■ **Istruzioni**:
- a) Rispondi a queste domande sull'articolo sulle startup Italia-Cina:
(i) In che data è stato pubblicato?
(ii) Quale legge entrerà in vigore il primo gennaio?
(iii) Secondo il rapporto di R&D Magazine, in che anno la Cina supererà gli Stati Uniti per spesa in R&S?
- b) Prosegui l'articolo sulle startup Italia-Cina partendo dopo l'ultima frase riportata.

■ **Brano scelto**:
▬▬▬▬▬▬

Via della Seta digitale

Startup Italia-Cina, tutte le nuove opportunità che si aprono

Pechino viaggia spedita verso il primato nell’innovazione e ricerca a scapito degli Usa, anche a causa del rallentamento dell’Europa. L’Italia ha molto da offrire al Dragone in termini di talento, visione, cognizione artigiana, rinnovate forme di sostenibilità: ecco tutte le opportunità in vista della Settimana Italia-Cina

Pubblicato il 23 Lug 2019

Cristian Fuschetto

Città della Scienza-Fondazione Isis Università Federico II di Napoli

italia cina

L’asse mondiale dell’innovazione si sta spostando a Est e la Cina è il motore di questo storico cambiamento di rotta. Ed è un motore anche per le startup italiane.

Il potenziale è esplosivo e non è un caso se le partnership commerciali – e non solo – si moltiplicano. Tra esse l’Italia può vantarne di solide e storiche.

I rapporto tra Pechino e l’Italia sono infatti solidi e di lunga data e le opportunità per le nostre imprese più innovative sono importanti, soprattutto in vista del prossimo primo gennaio, quando entrerà in vigore la nuova “Legge sugli investimenti stranieri”, che dovrebbe segnare un grande avanzamento della Cina verso l’economia di mercato. 

Il sorpasso del Dragone, questione di lounge durée

Anche nel 2018, Pechino ha scommesso più del doppio rispetto al suo principale competitor in ricerca e sviluppo. Era quindi una profezia piuttosto facile, ma non per questo meno significativa, quella da poco registrata dalla rivista R&D Magazine nel suo recente rapporto 2019 Global R&D Funding Forecast: nel 2024 la Cina supererà gli Stati Uniti e diventerà leader assoluto al mondo per spesa in R&S (a parità di potere d’acquisto della moneta).

▬▬▬▬▬▬

■ **Sezione dati**:
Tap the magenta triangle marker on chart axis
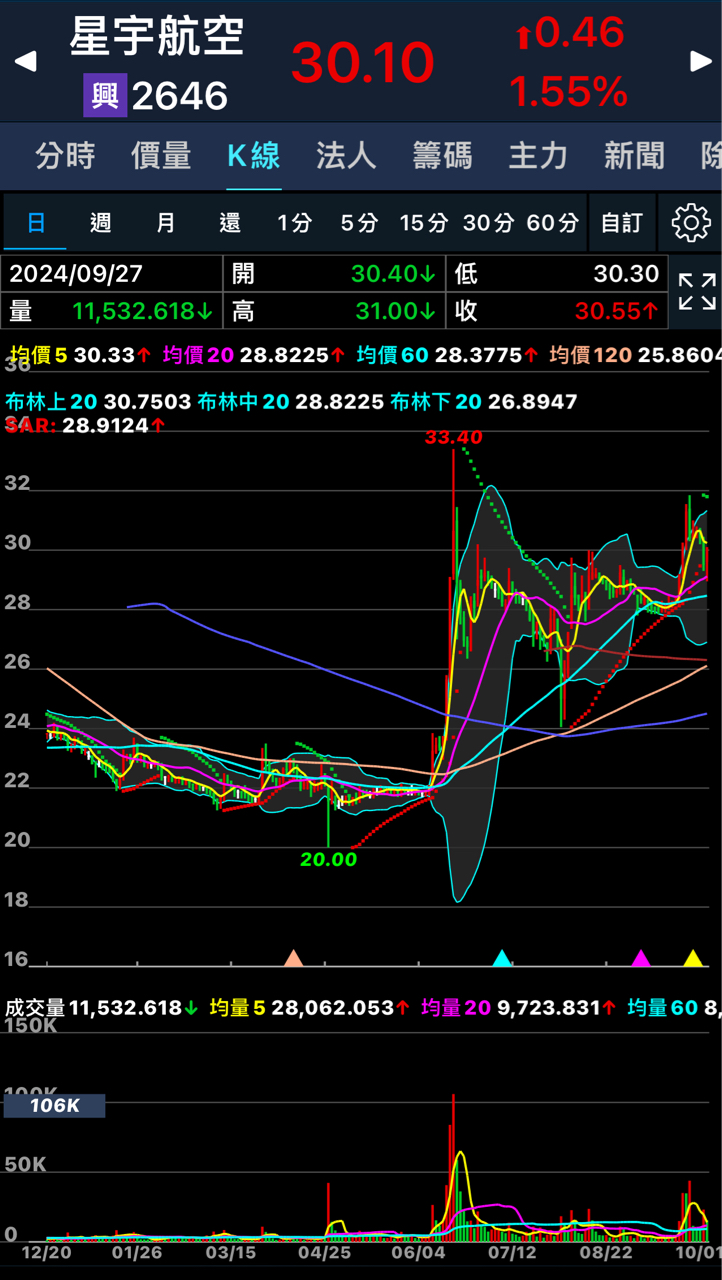 [641, 959]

▬▬▬▬▬▬

■ **Soluzioni**:
- a)
(i) Il 23 luglio 2019.
(ii) La nuova "Legge sugli investimenti stranieri".
(iii) Nel 2024.

- b)
Lo scenario non è frutto di un cambiamento improvviso. Senza scomodare la Nouvelle Histoire di Bloch, Febvre e Braduelle e il loro insegnamento sulla necessità di aprire lo sguardo ai lunghissimi periodi anche quando si cercano risposte che sembrano schiacciate sul presente (gli eventi si spiegano alla luce della “longue durée”), va detto che la cavalcata del Dragone ha una lunga genealogia e, oltretutto, sarebbe miope considerarla come una faccenda soltanto orientale. Il successo della Cina è anche frutto del rallentamento dell’Europa, oggi la parte del mondo che ha meno fiducia nella ricerca scientifica se è vero che investe in scienza l’1,69 della ricchezza prodotta contro il 2,32 delle Americhe e l’1,91 dell’Asia.

Il mondo è cambiato e l’Europa non ha saputo governare la modernità. Fino agli anni ’70, spiega per esempio Pietro Greco ne “La Scienza e l’Europa. Dal Secondo dopoguerra a oggi” (L’Asino d’oro, 2018), i rapporti tra scienza e il Vecchio continente erano saldi, poi con la prima grande crisi economica del dopoguerra qualcosa si è rotto. Una crisi, soprattutto se è grave, può avere tanti sbocchi, costringe a decisioni e può anche rivelarsi utile. In quegli anni tuttavia si perde l’occasione. Gli interventi sono di carattere difensivo. L’Europa cerca con determinazione di evitare il fallimento di grandi aziende finanziando la ristrutturazione o la riconversione di impianti senza fare nulla però per ovviare alla sempre più evidente mancanza di massa critica in molti ambiti della ricerca dovuta alla frammentazione nazionale e alla dimensione troppo piccola delle imprese continentali. “Il mondo cambia – scrive Greco – e l’Europa non se ne accorge”. Tura le falle del vecchio sistema ma non ne crea di nuovi. Non dove, almeno, è puntato l’indice dello sviluppo scientifico. A testimoniarlo sono per esempio le promesse che l’Europa ha disatteso di fronte a sé stessa con la Strategia di Lisbona.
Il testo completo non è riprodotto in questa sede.